'''
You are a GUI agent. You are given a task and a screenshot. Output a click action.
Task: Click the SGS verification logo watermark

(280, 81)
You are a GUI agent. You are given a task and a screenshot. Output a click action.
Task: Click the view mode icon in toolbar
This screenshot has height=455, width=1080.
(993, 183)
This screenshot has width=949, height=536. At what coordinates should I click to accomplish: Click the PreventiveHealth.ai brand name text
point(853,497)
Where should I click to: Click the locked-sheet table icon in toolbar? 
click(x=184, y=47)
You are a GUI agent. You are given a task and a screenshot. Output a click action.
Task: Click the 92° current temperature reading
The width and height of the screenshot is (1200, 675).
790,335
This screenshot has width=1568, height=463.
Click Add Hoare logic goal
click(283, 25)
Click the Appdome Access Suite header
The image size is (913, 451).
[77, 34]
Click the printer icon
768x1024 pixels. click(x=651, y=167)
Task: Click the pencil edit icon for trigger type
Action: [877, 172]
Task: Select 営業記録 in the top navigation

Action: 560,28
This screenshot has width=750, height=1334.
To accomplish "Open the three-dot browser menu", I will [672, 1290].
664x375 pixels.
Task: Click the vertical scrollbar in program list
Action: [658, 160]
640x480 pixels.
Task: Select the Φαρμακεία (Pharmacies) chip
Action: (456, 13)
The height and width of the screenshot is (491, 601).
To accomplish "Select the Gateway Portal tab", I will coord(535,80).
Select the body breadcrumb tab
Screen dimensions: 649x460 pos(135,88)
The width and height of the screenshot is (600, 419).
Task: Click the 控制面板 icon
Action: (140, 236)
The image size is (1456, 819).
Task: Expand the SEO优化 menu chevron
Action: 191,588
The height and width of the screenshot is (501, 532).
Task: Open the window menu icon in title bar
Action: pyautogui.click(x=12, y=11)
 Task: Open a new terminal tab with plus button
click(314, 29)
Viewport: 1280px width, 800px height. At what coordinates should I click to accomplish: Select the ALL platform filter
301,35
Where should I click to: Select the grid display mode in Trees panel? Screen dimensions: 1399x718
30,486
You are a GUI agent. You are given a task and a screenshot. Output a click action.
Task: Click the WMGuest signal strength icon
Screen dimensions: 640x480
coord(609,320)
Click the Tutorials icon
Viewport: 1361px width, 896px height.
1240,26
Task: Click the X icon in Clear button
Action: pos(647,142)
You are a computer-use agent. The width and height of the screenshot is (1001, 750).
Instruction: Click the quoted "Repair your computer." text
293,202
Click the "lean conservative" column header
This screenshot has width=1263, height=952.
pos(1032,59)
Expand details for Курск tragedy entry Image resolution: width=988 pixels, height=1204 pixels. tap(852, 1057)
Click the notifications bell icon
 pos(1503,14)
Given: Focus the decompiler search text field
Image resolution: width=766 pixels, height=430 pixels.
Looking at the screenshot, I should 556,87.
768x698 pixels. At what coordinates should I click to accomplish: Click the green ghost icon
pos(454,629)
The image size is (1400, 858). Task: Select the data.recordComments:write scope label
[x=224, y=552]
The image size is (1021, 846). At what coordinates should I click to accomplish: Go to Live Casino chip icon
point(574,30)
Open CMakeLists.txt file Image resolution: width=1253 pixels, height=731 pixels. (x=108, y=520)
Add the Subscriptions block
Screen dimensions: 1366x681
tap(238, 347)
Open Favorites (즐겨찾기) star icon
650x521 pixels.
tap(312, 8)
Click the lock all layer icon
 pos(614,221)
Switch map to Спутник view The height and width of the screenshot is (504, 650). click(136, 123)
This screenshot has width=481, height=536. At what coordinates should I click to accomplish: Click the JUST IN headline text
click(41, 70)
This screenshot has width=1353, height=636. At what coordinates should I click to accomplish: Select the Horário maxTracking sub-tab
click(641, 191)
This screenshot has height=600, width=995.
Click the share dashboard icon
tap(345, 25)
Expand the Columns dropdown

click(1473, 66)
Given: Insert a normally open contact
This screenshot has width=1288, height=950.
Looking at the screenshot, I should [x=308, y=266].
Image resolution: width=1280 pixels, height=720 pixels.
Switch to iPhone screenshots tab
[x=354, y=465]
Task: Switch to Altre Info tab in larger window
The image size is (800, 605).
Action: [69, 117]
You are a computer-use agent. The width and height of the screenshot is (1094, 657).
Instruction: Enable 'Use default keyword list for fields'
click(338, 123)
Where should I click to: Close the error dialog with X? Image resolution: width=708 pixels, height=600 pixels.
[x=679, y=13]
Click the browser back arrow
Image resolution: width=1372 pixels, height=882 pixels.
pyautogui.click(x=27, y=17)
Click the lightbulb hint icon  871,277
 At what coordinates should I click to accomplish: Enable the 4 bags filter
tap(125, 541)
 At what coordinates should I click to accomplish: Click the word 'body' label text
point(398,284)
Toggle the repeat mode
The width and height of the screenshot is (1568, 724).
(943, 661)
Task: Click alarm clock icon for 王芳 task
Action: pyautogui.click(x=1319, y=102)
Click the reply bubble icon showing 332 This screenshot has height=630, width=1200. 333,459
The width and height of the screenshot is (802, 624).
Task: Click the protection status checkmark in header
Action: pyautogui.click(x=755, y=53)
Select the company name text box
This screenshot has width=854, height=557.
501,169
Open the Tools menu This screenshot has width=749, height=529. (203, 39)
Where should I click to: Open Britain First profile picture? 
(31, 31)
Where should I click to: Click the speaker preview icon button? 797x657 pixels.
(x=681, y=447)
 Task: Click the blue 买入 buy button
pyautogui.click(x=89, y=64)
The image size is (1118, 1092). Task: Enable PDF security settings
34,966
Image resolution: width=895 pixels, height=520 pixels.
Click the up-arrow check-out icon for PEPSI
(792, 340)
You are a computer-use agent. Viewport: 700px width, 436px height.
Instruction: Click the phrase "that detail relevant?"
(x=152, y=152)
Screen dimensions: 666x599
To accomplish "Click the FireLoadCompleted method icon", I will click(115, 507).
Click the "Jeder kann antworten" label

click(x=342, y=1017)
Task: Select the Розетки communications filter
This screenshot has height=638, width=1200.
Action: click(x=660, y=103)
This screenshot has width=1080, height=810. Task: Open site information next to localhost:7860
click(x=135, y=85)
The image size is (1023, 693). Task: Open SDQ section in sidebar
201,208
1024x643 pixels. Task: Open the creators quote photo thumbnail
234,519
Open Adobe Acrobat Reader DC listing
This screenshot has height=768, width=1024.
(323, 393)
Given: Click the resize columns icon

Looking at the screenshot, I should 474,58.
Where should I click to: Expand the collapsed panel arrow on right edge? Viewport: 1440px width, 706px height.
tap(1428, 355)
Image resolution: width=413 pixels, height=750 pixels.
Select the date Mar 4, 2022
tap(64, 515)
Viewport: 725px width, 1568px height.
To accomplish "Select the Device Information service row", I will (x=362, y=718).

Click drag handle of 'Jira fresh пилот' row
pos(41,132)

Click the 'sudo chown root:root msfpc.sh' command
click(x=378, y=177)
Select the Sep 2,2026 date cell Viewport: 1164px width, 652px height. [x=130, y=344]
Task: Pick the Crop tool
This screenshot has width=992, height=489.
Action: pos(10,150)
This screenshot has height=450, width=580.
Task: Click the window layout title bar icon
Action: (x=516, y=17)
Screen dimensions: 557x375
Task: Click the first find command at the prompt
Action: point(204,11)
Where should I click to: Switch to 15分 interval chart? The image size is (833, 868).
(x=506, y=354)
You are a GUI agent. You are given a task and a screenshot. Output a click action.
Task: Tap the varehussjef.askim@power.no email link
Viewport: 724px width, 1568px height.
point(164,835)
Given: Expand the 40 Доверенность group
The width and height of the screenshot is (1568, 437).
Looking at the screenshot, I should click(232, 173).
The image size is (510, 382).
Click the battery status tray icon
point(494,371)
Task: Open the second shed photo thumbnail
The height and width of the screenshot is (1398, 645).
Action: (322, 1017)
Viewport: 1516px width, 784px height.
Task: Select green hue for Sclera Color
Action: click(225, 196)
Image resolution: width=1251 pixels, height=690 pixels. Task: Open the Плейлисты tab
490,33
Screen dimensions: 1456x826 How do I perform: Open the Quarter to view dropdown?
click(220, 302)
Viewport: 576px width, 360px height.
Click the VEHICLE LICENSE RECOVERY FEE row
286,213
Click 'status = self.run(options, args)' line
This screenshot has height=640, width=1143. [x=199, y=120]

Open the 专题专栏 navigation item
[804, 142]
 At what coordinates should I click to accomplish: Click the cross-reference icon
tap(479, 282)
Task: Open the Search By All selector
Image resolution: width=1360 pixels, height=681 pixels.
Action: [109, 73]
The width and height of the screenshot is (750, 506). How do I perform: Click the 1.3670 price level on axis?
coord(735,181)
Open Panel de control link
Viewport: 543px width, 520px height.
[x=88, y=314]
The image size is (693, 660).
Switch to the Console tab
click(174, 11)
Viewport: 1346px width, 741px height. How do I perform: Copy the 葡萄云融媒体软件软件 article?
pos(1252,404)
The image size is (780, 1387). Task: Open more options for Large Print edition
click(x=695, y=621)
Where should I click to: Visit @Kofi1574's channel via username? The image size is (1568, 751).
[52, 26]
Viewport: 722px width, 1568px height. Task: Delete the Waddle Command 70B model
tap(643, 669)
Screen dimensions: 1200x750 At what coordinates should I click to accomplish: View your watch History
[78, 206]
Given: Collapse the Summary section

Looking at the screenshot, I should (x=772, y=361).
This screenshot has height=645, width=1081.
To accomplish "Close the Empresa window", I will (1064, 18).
'''
→ **Assignment**
In the listing above, find the line containing "Click 'status = self.run(options, args)' line" and the line containing "Task: Open the Search By All selector". Output them and every line between, exactly, and nothing else.

→ **Exercise response**
Click 'status = self.run(options, args)' line
This screenshot has height=640, width=1143. [x=199, y=120]

Open the 专题专栏 navigation item
[804, 142]
 At what coordinates should I click to accomplish: Click the cross-reference icon
tap(479, 282)
Task: Open the Search By All selector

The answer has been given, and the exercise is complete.